Exactly as they appear, copy the lines from the start of the entries below to the line containing "Image resolution: width=1372", both ends included.

··· EXTRACTED INFORMATION ···

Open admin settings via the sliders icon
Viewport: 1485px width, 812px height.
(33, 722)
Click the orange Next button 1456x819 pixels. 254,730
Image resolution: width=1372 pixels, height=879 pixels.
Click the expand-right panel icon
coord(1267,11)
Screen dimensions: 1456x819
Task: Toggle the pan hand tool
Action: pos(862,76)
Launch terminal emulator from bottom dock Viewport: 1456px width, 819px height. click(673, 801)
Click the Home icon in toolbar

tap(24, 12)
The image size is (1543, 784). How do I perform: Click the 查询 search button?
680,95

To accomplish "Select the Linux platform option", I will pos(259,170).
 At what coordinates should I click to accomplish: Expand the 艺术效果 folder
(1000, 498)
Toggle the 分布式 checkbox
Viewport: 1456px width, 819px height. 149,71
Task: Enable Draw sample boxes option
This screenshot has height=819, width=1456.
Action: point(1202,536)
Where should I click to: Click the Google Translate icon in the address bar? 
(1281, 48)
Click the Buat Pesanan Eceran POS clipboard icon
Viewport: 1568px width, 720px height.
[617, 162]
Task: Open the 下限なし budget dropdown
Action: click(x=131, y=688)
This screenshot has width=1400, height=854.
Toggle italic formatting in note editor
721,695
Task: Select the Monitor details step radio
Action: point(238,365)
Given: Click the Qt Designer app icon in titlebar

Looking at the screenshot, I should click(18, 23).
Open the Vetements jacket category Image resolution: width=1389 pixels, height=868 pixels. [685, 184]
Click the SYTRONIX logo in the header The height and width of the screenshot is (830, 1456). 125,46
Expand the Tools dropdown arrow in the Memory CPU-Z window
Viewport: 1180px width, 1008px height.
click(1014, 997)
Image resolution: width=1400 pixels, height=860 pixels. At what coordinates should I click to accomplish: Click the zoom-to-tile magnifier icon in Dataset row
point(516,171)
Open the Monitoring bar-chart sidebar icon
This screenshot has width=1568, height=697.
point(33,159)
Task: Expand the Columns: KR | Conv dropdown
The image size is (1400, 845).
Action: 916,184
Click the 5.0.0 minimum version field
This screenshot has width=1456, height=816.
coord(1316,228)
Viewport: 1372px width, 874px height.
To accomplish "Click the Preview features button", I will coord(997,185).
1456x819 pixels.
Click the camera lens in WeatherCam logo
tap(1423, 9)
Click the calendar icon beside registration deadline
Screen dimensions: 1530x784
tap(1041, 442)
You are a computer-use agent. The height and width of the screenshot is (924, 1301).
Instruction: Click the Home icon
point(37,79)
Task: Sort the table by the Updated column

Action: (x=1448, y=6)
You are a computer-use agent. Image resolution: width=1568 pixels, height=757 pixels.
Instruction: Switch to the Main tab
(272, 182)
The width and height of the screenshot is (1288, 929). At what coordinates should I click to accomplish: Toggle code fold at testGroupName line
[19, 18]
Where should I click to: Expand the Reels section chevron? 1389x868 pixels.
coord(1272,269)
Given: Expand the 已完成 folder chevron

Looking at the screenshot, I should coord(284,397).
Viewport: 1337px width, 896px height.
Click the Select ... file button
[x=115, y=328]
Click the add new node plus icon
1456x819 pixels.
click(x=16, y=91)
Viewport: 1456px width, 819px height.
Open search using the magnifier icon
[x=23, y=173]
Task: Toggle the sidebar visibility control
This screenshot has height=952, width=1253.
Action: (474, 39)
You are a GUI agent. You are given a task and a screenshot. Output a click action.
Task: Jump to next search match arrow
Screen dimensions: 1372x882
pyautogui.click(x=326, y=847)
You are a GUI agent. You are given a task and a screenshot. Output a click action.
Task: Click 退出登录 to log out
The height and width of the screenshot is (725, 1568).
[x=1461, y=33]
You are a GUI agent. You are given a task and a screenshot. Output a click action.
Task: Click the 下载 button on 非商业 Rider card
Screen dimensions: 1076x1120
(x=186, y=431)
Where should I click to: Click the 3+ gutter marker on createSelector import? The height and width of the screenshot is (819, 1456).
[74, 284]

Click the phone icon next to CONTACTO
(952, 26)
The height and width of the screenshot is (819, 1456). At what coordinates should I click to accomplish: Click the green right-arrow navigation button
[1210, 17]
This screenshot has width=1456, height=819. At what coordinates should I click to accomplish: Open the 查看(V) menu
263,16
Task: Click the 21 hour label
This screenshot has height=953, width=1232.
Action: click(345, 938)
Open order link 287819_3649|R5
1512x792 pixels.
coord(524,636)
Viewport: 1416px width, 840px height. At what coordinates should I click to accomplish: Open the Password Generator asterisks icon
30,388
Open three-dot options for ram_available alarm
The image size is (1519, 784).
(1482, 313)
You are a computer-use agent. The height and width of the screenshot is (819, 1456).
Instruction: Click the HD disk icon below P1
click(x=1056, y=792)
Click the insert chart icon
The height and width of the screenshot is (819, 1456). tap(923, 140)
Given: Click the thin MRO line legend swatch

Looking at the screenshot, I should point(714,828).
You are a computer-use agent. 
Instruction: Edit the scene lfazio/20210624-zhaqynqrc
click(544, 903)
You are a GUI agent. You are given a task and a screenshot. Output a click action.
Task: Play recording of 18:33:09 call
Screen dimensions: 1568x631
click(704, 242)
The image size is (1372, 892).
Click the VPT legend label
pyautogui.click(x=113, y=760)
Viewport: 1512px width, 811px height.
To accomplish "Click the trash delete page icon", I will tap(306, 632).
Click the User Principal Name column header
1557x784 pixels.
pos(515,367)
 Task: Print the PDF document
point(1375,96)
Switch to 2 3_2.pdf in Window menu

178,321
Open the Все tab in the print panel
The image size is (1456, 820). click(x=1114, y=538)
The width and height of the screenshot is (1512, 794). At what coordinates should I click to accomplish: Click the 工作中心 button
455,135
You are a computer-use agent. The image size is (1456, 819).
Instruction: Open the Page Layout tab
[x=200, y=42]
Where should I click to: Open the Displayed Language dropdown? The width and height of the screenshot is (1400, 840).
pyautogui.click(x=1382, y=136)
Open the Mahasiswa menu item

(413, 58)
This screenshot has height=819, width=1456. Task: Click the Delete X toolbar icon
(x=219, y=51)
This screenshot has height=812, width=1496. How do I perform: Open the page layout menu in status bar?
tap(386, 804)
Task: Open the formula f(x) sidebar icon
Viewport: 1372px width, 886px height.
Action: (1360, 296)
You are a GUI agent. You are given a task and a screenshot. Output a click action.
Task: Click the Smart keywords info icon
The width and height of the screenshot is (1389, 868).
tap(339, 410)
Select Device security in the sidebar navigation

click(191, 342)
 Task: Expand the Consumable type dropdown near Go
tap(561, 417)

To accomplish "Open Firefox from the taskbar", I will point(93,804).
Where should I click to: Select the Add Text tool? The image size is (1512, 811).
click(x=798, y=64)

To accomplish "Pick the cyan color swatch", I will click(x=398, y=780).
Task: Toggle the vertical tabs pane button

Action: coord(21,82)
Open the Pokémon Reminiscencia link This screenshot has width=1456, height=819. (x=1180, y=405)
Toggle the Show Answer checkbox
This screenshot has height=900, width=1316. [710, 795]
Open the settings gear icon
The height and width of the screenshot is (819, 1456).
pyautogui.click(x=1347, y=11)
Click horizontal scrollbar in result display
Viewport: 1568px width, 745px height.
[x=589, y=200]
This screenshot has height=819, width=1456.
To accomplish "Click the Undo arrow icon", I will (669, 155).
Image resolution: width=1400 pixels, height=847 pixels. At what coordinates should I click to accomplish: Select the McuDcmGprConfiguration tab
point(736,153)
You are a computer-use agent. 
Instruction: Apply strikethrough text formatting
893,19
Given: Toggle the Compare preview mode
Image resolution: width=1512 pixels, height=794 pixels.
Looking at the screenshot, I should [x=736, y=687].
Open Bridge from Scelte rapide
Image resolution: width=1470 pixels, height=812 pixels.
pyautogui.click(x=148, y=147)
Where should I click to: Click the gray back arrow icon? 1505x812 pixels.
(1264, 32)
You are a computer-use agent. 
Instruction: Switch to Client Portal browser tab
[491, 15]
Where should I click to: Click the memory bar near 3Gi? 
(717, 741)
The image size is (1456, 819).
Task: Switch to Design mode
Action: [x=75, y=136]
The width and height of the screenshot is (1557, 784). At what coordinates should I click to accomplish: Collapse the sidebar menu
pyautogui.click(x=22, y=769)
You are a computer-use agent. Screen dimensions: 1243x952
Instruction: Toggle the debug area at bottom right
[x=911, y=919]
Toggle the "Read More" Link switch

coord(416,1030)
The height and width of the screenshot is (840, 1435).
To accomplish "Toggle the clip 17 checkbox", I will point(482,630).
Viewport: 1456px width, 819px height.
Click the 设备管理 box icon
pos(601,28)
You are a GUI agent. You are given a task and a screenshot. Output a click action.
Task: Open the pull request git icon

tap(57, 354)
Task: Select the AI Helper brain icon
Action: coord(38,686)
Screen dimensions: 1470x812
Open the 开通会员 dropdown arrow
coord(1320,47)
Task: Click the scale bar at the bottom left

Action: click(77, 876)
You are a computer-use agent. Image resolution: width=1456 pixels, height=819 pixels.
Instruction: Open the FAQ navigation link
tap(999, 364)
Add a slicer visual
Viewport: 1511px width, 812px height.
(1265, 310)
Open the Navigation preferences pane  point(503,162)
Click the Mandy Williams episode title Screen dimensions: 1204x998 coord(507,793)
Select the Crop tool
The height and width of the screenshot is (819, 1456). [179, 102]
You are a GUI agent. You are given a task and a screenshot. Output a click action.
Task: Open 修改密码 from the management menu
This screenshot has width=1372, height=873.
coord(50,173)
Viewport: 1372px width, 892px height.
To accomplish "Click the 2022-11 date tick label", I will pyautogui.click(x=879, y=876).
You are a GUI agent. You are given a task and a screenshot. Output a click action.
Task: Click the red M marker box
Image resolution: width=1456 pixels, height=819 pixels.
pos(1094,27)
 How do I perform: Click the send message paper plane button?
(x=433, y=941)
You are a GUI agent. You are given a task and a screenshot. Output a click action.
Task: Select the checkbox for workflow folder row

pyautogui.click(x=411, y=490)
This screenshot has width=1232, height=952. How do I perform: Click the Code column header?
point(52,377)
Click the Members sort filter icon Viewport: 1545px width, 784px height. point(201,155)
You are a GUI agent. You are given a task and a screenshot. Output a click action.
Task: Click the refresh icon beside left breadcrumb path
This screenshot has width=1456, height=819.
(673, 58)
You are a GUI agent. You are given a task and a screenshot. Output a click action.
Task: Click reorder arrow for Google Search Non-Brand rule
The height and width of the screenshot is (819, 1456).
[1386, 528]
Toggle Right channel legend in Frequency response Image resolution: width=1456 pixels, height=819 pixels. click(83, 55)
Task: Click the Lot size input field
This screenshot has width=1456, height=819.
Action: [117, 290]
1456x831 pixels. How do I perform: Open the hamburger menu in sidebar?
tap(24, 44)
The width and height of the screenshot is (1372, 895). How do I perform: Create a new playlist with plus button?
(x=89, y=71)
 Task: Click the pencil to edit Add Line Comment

···

### RESPONSE TO THIS TASK
Open admin settings via the sliders icon
Viewport: 1485px width, 812px height.
(33, 722)
Click the orange Next button 1456x819 pixels. 254,730
Image resolution: width=1372 pixels, height=879 pixels.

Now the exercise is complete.